Plus qu’un simple « faiseur de tubes », Pascal Obispo (qui les a pourtant accumulés depuis la sortie de Plus que tout au monde) fait partie de ces rares artistes qui peuvent se targuer d’avoir composé la bande-son de nos existences. Depuis 30 ans désormais, l’artiste habille en effet notre quotidien de ses notes aussi expertes que multiples… Car s’il y a bien quelque chose qu’on ne peut pas lui reprocher, c’est de jouer les cartes de la sécurité, de l’économie ou de la redite ! Tantôt intimiste au piano tantôt rockeur survolté ; âme aussi poétique que rebelle ; compositeur de comédies musicales ; coach de The Voice ; à l’origine de quelques-uns des plus grands morceaux de Johnny, Zazie et Florent Pagny… Pascal Obispo n’est pas un chanteur mais un véritable créateur qui ne s’interdit rien et qui, au fil du temps qui passe et des envies qui le traversent, dévoile une à une toutes les facettes qui le constituent. Sur scène, pour célébrer ces 3 dernières décennies passées en notre compagnie, il jette (avec ses 12 musiciens) un petit coup d’œil dans le rétro pour nous rappeler quelques bons souvenirs. Pas nostalgique pour autant, il nous a offert son nouvel album Le beau qui pleut en septembre dernier et il continue à alimenter chaque semaine son application Obispo All Access qui propose tant son propre répertoire que ses innombrables intérêts musicaux…

 

 


 

Pascal Obispo en interview pour sa tournée 30 ans de succès

interview / concert / tournée / anniversaire / chanson française / pop / rock

 


 

 

 

« C’est du vrai et pur live à l’ancienne ! » Pascal Obispo

Morgane Las Dit Peisson : On aura la joie de te voir en décembre à Montpellier, Nice, Marseille et Toulon pour ta tournée 30 ans de succès… J’imagine que ça fait plaisir de retrouver le public ?
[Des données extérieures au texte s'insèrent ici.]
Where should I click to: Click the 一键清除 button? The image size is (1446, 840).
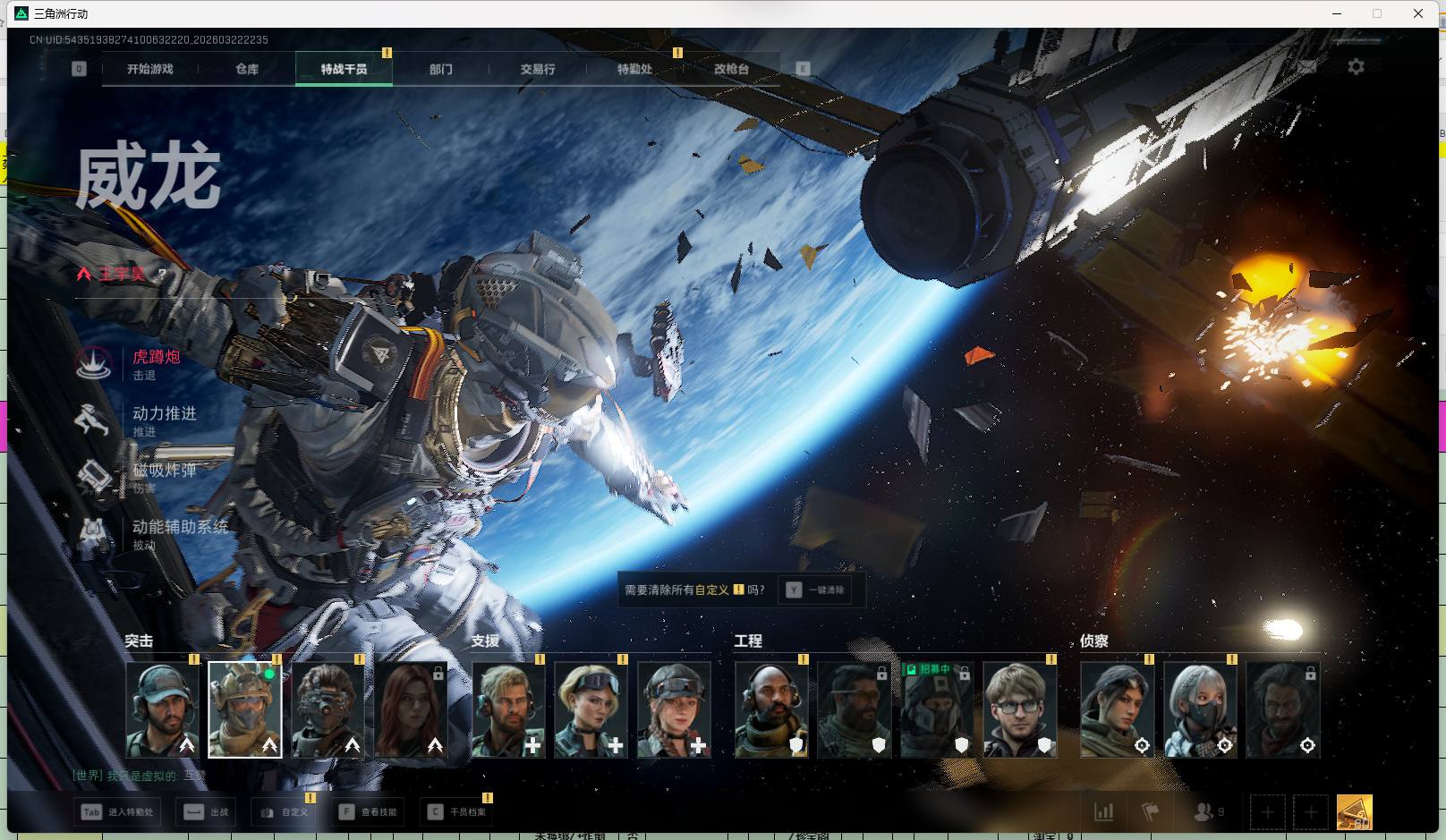coord(815,590)
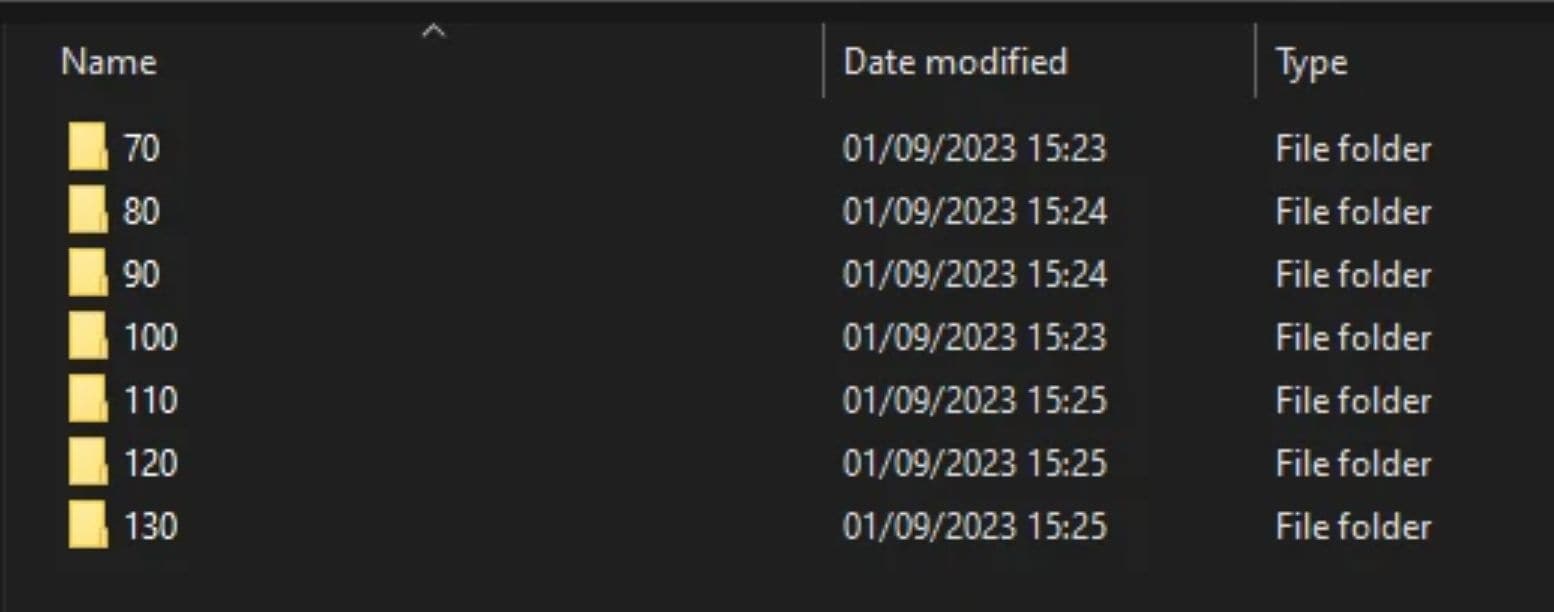Click the divider between Name and Date modified
The image size is (1554, 612).
824,62
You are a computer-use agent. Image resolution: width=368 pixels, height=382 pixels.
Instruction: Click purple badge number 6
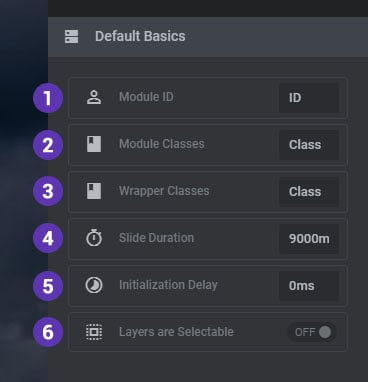48,332
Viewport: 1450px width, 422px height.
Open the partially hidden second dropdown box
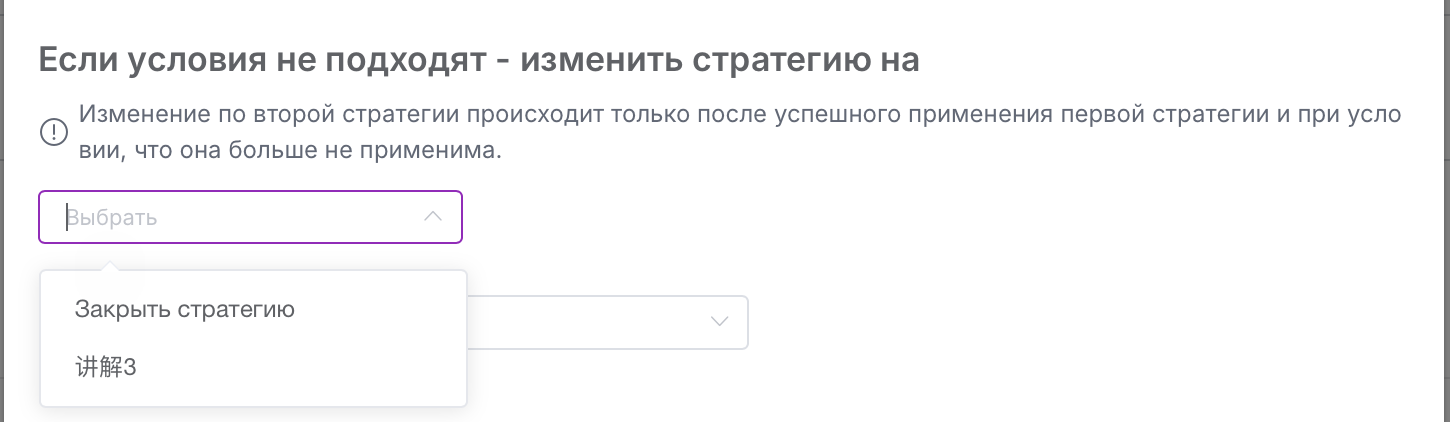pyautogui.click(x=608, y=322)
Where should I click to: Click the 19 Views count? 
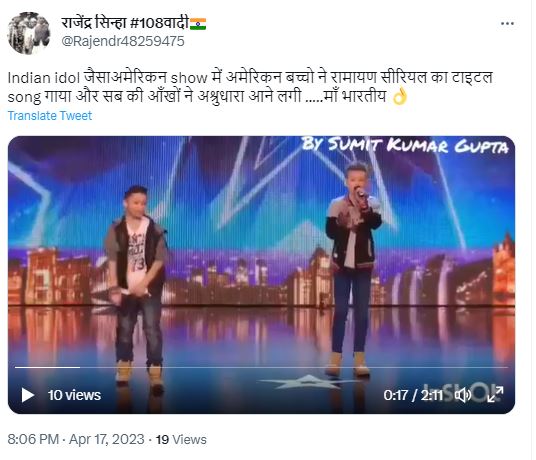click(181, 439)
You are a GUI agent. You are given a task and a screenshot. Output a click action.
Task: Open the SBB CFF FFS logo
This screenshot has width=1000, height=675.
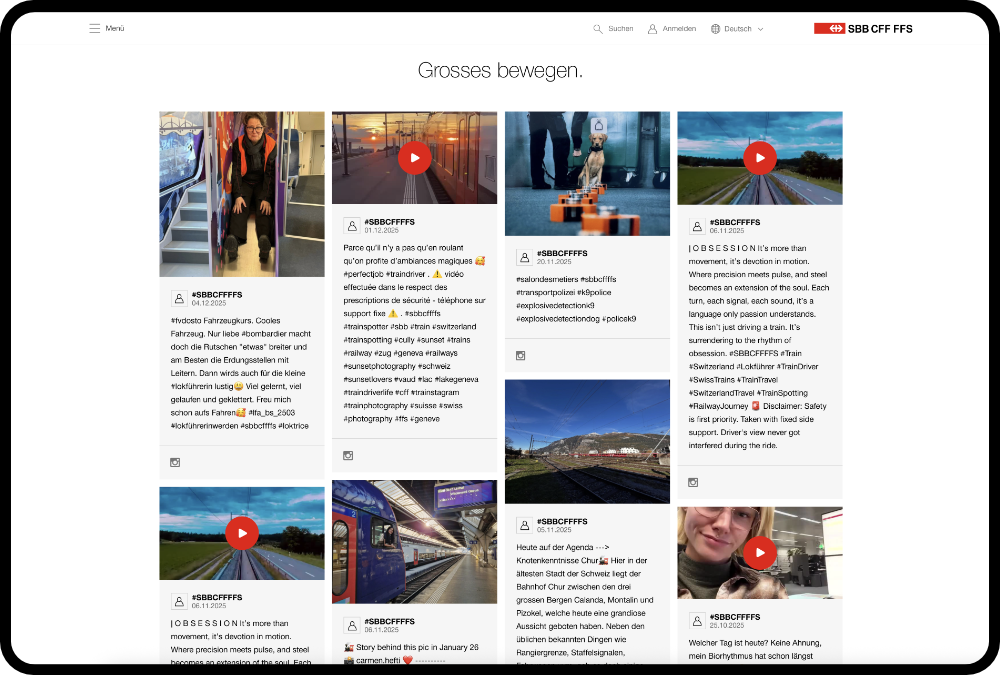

Pascal Obispo : Ça me fait toujours plaisir d’être en tournée et de chanter, quoi qu’il arrive ! (rires) On a déjà fait une quinzaine de dates au moment où l’on se parle et c’est vrai que c’est magique d’être tous les soirs sur scène ! Et vu la façon dont ça se passe, on a un petit goût de « revenez-y » ! Avec l’équipe, on a évidemment envie de continuer à parcourir les routes pour retrouver, de ville en ville, le même accueil et la même intensité…

Sur scène, tu es sans écran et accompagné de 12 musiciens, ce qui, par rapport aux propositions actuelles, est devenu original et audacieux…

On voit aujourd’hui beaucoup de concerts avec des bandes, beaucoup de shows avec des ordinateurs et je n’avais pas envie de ça pour fêter 30 ans de scène ! D’autant plus que j’ai rencontré des musiciens extraordinaires et que je trouvais ça presque insultant de ne pas mettre en valeur ces talents-là. Sur l’application Obispo All Access, je bosse avec tellement de super techniciens et de mecs hyper doués – notamment pour les albums de jazz -, que j’aurais trouvé ça ridicule de ne pas partir en tournée avec eux. Il n’y a donc aucun ordinateur et aucune bande-son, c’est du vrai et pur live « à l’ancienne » ! C’est ce qui fait tout le charme de ces concerts et je dois reconnaître qu’on en use et on en abuse sur scène ! (rires) Il y a des solos dans tous les sens, c’est très effervescent, énergisant et le choix des chansons, que les gens connaissent – mise à part l’intro -, contribue à créer cette ambiance complètement dingue !

Pas d’écran pour rester focus sur la musique et sur l’humain…

Honnêtement, j’ai mis beaucoup d’écrans dans mes spectacles. Quand c’est arrivé, j’ai succombé à la tentation parce que c’est vrai que c’est joli et que ça permet de créer des univers bien particuliers. Je ne crache pas dessus et peut-être d’ailleurs que je m’en resservirai mais il faut reconnaître que ça attire l’attention et que de fait, ça déconcentre. 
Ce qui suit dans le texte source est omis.